サムライジャックのアクションゲームは海外PlayStation 2やXbox、ゲームキューブで発売されていた『Samurai Jack: The Shadow of Aku』から数えて16年ぶりとなりましたが、原作らしさはもちろん、アクションゲームとしての面白さがしっかり詰まったものになっていました。幼い頃、原作が大好きでよく見ていた筆者がレビューしていきます。
オーソドックスなスラッシュアクションだが、
本作はステージクリア型のスラッシュアクションゲームになっています。プレイヤーは主人公「ジャック」となって、実際のアニメと同じようにさまざまな時代や場所を訪れながら戦いを経験することになります。基本的には3Dフィールドを歩き回りながら、出現する敵を倒したり、軽い探索や謎解きをすることになりますが、ステージ内の一部箇所によっては2Dビューに切り替わり横スクロールアクションになることもあります。

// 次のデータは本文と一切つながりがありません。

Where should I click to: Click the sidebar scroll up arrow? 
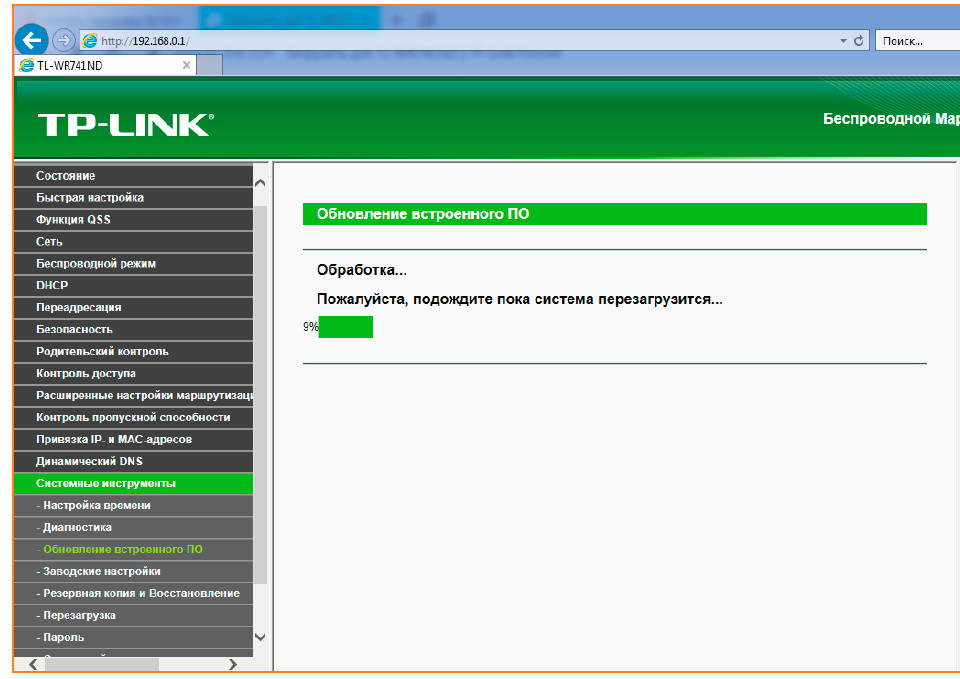point(260,183)
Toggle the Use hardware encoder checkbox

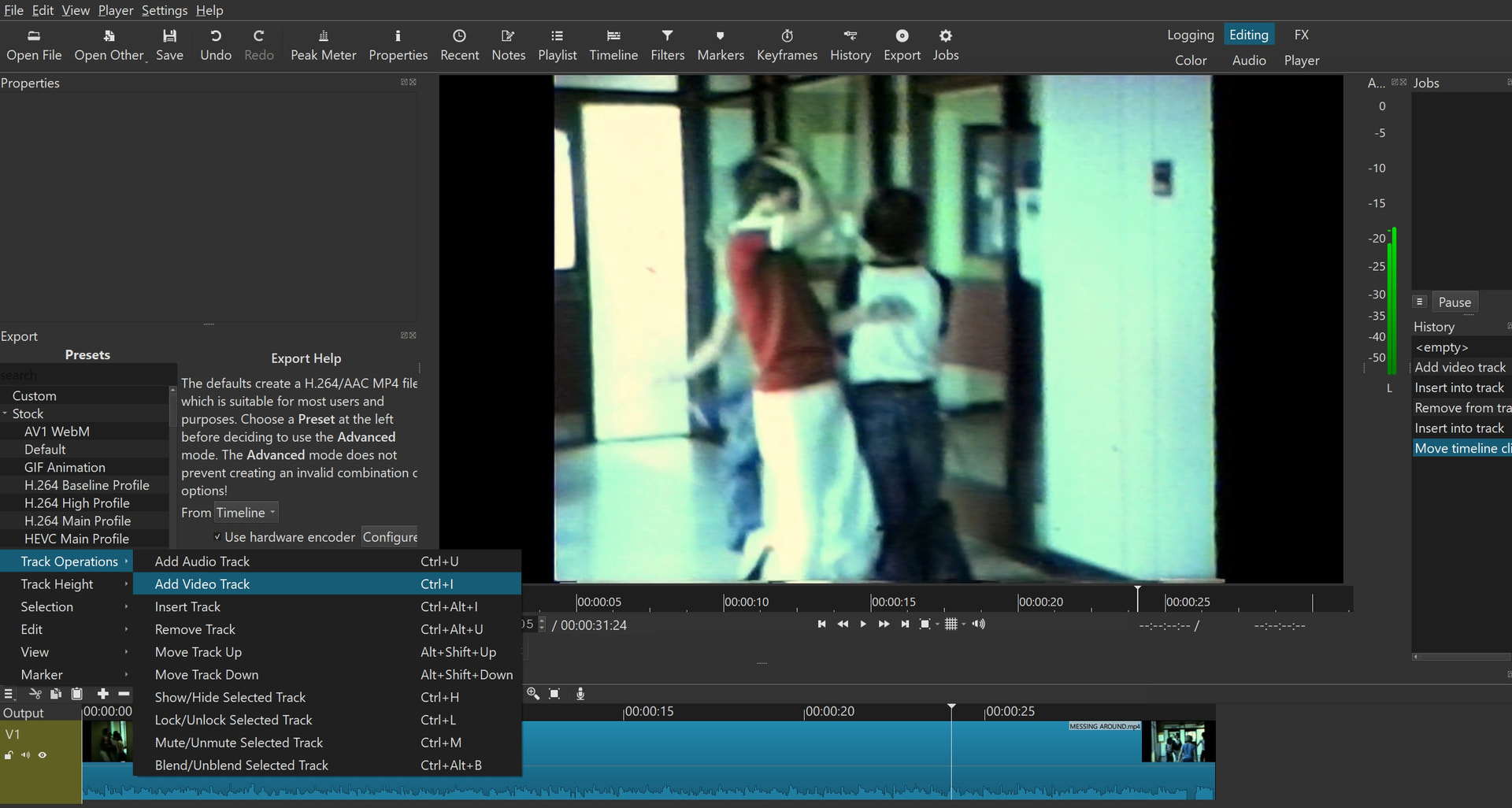pos(217,537)
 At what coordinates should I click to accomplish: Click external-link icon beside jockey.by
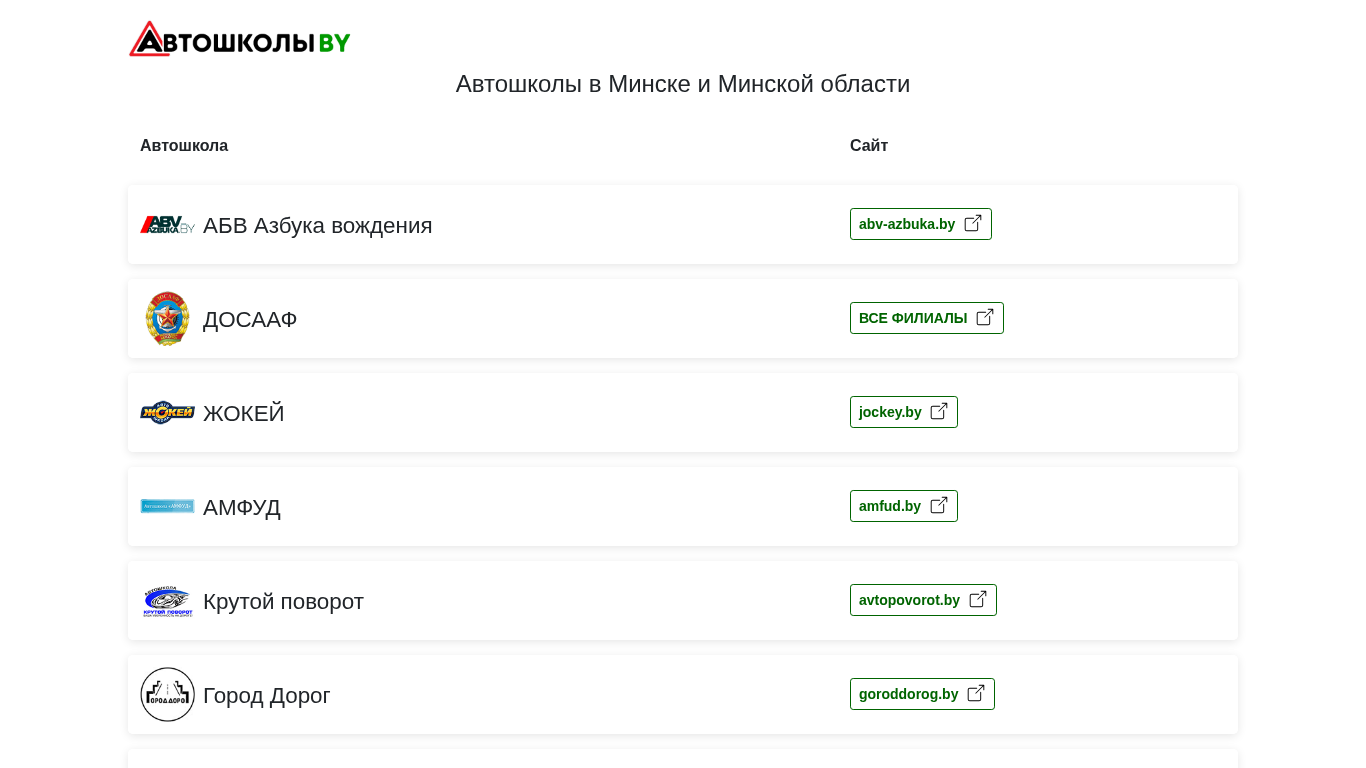[939, 412]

本作のストーリー時系列として位置するのは、ジャックとアクの娘と称される「アシ」が協力しながら、アクとの最終決戦中という、日本のプレイヤーにとってはネタバレでしかない場面から開始します。とっさの判断により時空間を超えることになったジャックとアシは、その途中でアクから妨害を受けてしまい、時空の狭間に陥ってしまうのです。
原作で印象的だった未来都市の風景や、湿地帯、アクの塔など、シーズンをまたいだシチュエーションで戦うことができるうえに、ジャックが携えるマジックソードはもちろん、旅の途中で扱った大斧や竹棍、弓矢やハンドガンなど数々の武器をプレイヤーが実際に使用できる点は、ファンの心をくすぐるものになっています。
登場するキャラクターはメインのジャックとアクだけではなく、アニメを見ていた方であれば「おおっ!」となるサブ・敵キャラクターが多数登場します。ジャックの盟友ともいうべき「スコットマン」とその娘たちや、遺跡研究家の犬「ロスチャイルド」、誇り高き狩猟民族「イマカンディー族」など、懐かしさを覚えること間違いなしでしょう。
通常敵として登場するロボットたちも、原作でバッタバッタと切られていた虫型やワニ型などがしっかり登場します。ボスキャラクターたちも、過去にジャックと因縁のあった者たちばかりで、原作の戦闘シーンを彷彿とさせるシチュエーションも存在しています。
イベントシーンも原作のカット演出を忠実に再現したものになっていて、戦闘開始前や緊迫した状況ではコマを割ってキャラクターの表情を描いたり、スローモーションで表現されていたりと再現度合いに気合が入っています。
面白い要素として、受けたダメージ量によってジャックの服装も変化していくのですが、ゲーム中のイベントシーンにも反映されるので、正装でイベントを迎えるためにダメージを極力少なくすることもできますし、熾烈な戦いを演出するためにわざとダメージを受ける遊び方もあります。どちらの場合であっても、ジャックが格好良いということは変わりません!
戦闘中にメイン武器として使用できるカテゴリは刀、拳、棍棒、ハンマー、槍の5つで、ショップでゴールドを支払って鍛錬したり、スキルポイントや素材を使用してスキル習得することでコンボルートの増加や攻撃力を上昇させることができます。それぞれの武器には、広範囲の敵に攻撃できるが攻撃力は低い、攻撃力は高いが動きが鈍重のように長所と短所が設定されているうえ、敵によっては決まった武器が弱点となるものもいます。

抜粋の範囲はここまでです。